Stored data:
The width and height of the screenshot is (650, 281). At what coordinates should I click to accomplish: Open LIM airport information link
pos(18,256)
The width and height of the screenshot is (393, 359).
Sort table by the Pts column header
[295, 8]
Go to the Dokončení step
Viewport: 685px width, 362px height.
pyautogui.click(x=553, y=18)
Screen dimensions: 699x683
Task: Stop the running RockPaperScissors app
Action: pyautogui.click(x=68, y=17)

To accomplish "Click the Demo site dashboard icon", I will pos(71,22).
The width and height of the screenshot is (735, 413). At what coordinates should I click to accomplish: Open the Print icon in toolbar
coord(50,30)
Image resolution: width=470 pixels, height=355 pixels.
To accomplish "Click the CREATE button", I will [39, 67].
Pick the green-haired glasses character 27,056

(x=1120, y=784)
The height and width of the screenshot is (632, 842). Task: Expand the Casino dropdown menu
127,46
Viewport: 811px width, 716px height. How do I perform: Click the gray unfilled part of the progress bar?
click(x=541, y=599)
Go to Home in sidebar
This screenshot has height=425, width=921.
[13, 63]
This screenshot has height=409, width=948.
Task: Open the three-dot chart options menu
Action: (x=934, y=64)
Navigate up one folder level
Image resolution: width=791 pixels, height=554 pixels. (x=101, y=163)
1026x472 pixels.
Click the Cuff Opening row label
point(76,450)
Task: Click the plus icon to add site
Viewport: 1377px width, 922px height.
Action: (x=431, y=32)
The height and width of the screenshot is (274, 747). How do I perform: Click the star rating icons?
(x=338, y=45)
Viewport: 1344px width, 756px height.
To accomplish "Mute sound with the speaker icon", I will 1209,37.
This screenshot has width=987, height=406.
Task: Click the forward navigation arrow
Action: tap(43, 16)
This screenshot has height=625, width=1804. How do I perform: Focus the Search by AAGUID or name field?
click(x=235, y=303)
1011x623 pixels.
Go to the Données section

**What you have to do**
Which lines of the data include "site"? Copy each of them.

**Solved exercise**
To accomplish "Click the Demo site dashboard icon", I will pos(71,22).
Task: Click the plus icon to add site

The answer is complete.